> **WHAT YOU SHOULD DO**
When you reach the line that contains "This screenshot has height=2249, width=1125." in the data below, start reproducing lines exactly, and stop after the line that contains "Given: Click the role".

** MATERIAL SHOWN follows **

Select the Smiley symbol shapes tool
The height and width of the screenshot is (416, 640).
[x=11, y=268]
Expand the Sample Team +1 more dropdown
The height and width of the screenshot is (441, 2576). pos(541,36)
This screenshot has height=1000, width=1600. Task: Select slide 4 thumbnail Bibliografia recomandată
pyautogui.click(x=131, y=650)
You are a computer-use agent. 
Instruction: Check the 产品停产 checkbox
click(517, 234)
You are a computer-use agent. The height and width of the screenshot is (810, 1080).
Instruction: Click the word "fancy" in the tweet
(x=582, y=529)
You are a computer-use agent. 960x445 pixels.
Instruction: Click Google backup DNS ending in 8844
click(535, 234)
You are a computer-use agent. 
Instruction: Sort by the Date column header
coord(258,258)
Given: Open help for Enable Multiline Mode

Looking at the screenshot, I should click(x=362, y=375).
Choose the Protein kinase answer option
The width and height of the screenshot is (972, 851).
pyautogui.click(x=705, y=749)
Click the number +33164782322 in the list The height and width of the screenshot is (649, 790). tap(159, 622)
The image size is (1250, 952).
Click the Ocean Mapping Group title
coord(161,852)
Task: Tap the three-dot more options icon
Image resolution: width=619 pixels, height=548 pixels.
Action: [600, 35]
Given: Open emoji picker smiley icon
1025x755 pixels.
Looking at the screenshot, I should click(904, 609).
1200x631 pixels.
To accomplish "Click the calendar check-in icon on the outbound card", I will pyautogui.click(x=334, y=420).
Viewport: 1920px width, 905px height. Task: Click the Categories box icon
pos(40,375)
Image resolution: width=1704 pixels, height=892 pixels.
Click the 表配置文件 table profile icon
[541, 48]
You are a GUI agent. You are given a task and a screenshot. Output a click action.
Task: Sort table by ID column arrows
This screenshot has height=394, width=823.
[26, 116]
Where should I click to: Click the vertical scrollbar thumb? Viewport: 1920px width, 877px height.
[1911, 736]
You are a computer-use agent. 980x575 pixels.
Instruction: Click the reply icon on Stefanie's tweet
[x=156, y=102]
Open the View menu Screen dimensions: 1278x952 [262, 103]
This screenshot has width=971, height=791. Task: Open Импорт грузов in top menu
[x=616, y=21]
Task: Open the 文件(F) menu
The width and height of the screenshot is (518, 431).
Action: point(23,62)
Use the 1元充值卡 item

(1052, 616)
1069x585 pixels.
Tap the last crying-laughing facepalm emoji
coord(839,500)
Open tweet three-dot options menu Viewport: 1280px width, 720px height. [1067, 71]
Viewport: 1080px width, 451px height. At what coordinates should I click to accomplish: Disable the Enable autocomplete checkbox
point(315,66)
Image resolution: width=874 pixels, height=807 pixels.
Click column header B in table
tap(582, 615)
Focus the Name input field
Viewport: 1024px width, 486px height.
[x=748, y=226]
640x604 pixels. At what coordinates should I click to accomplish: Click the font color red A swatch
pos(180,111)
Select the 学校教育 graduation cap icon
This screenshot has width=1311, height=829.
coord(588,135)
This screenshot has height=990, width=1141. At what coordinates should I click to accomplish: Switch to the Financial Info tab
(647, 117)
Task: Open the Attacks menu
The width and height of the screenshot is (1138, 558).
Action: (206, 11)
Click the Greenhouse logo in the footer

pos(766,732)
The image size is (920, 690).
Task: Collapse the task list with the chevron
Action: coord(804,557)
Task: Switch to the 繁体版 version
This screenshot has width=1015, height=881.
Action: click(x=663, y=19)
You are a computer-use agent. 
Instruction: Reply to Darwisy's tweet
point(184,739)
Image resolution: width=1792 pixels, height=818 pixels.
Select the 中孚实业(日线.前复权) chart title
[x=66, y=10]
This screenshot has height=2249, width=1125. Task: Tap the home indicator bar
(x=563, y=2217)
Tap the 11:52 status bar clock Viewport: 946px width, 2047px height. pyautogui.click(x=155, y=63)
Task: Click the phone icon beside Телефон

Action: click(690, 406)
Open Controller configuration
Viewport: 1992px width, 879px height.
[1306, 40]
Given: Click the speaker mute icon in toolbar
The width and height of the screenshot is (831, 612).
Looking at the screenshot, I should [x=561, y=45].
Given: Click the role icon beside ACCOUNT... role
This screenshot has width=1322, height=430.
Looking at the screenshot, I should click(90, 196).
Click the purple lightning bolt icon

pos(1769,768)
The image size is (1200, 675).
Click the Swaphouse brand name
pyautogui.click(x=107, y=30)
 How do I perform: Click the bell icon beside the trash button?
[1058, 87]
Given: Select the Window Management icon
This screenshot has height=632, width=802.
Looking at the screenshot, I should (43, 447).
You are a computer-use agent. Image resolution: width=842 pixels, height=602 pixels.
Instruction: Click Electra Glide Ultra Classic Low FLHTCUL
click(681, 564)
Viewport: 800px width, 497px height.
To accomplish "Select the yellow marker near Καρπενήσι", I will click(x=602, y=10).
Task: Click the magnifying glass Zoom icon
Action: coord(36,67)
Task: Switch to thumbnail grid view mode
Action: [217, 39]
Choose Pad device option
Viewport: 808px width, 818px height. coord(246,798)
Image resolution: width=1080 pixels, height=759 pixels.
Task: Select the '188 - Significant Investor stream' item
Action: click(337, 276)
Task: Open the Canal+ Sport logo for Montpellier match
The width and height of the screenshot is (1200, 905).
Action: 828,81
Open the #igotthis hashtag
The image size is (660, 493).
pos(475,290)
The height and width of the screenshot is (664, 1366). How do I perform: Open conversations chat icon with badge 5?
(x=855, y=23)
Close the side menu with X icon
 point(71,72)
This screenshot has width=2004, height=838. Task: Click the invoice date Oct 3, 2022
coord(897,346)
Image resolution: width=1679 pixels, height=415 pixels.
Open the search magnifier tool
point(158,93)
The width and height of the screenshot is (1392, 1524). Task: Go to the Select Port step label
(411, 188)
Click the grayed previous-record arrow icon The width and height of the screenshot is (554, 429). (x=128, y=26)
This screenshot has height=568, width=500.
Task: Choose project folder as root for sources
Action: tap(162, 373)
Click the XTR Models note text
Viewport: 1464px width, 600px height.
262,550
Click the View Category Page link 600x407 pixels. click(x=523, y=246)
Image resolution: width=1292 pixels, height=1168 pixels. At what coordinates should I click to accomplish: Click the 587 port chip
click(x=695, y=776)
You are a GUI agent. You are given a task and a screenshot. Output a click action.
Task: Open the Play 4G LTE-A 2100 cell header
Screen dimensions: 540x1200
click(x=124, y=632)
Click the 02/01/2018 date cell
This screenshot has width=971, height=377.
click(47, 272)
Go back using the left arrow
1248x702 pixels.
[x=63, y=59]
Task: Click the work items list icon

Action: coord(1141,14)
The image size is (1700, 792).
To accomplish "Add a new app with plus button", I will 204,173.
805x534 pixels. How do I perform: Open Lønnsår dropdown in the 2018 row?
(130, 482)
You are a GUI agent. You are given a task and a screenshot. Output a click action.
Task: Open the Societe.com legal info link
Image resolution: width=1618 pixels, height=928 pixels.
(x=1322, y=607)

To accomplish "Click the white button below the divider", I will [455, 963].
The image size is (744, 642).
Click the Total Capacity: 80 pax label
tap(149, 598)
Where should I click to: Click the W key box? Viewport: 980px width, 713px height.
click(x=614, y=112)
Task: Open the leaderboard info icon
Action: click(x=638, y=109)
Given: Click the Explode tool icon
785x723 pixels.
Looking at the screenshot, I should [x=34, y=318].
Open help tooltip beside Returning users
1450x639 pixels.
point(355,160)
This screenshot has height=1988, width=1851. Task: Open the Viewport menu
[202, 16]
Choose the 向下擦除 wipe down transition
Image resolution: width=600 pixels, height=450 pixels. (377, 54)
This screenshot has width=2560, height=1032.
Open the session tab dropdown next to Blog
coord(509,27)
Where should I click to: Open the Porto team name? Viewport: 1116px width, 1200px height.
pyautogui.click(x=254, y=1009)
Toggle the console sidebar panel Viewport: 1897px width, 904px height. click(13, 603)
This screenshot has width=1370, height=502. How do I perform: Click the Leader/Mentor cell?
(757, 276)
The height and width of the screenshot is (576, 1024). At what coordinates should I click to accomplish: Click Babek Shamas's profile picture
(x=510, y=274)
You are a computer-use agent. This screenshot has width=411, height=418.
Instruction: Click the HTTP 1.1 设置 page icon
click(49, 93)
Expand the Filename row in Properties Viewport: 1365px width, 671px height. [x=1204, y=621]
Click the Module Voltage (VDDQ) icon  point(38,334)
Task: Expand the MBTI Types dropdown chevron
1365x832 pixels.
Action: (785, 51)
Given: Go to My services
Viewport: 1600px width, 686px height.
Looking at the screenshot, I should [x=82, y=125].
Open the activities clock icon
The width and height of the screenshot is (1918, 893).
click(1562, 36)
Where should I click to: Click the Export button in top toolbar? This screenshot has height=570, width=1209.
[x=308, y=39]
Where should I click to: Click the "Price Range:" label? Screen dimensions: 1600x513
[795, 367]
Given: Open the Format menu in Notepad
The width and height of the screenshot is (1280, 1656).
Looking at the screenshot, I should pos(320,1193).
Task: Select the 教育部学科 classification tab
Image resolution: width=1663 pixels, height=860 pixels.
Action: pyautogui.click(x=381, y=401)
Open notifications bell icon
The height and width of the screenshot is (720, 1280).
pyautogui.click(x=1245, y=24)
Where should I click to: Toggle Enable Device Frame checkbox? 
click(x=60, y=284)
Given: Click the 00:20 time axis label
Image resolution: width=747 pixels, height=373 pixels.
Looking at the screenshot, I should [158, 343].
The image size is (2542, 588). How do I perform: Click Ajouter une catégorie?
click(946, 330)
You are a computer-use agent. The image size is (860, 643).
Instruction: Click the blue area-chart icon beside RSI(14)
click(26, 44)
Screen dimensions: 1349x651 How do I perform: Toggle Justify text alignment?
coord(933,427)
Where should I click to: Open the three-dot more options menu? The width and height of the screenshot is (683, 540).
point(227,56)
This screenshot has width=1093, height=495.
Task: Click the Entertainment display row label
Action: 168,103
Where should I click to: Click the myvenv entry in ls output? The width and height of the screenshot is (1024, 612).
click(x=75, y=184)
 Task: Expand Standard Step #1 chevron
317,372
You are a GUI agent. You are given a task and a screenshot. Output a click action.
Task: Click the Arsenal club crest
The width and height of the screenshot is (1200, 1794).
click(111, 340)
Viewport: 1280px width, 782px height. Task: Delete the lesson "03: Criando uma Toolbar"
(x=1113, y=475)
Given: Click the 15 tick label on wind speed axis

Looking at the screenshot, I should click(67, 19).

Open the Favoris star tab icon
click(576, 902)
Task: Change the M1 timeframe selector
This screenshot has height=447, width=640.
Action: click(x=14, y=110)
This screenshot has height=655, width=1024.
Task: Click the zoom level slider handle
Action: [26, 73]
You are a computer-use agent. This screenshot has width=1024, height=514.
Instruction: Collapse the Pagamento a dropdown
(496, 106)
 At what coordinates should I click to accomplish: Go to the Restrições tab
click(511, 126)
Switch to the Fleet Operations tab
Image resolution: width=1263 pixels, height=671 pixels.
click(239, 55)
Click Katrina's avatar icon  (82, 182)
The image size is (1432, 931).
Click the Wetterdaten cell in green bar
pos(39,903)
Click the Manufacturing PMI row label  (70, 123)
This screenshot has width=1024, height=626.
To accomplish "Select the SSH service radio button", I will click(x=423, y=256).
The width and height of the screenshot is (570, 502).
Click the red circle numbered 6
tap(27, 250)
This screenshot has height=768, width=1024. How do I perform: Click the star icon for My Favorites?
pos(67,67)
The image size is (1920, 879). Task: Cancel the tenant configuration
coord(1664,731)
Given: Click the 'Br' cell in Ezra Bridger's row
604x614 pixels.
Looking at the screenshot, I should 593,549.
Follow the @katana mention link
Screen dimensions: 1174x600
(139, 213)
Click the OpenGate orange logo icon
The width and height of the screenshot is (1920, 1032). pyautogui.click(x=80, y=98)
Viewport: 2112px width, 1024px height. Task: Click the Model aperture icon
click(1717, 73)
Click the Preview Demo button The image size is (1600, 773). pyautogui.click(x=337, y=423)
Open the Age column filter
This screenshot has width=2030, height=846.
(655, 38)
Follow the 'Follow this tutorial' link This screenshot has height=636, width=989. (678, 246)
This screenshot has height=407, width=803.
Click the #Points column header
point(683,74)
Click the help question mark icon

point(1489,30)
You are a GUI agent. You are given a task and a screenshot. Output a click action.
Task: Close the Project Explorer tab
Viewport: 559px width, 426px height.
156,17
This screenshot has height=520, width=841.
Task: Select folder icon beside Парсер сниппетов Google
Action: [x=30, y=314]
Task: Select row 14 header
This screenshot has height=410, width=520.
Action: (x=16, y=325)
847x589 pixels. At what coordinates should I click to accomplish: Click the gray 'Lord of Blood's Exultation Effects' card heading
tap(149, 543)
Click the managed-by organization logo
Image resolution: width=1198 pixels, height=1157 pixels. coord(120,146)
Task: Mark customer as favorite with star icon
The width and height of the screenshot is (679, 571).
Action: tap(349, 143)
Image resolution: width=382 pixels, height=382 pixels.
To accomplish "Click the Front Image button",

** End of MATERIAL SHOWN **

> **ANSWER TO THIS TASK**
This screenshot has height=2249, width=1125. Task: Tap the home indicator bar
(x=563, y=2217)
Tap the 11:52 status bar clock Viewport: 946px width, 2047px height. pyautogui.click(x=155, y=63)
Task: Click the phone icon beside Телефон

Action: click(690, 406)
Open Controller configuration
Viewport: 1992px width, 879px height.
[1306, 40]
Given: Click the speaker mute icon in toolbar
The width and height of the screenshot is (831, 612).
Looking at the screenshot, I should [x=561, y=45].
Given: Click the role icon beside ACCOUNT... role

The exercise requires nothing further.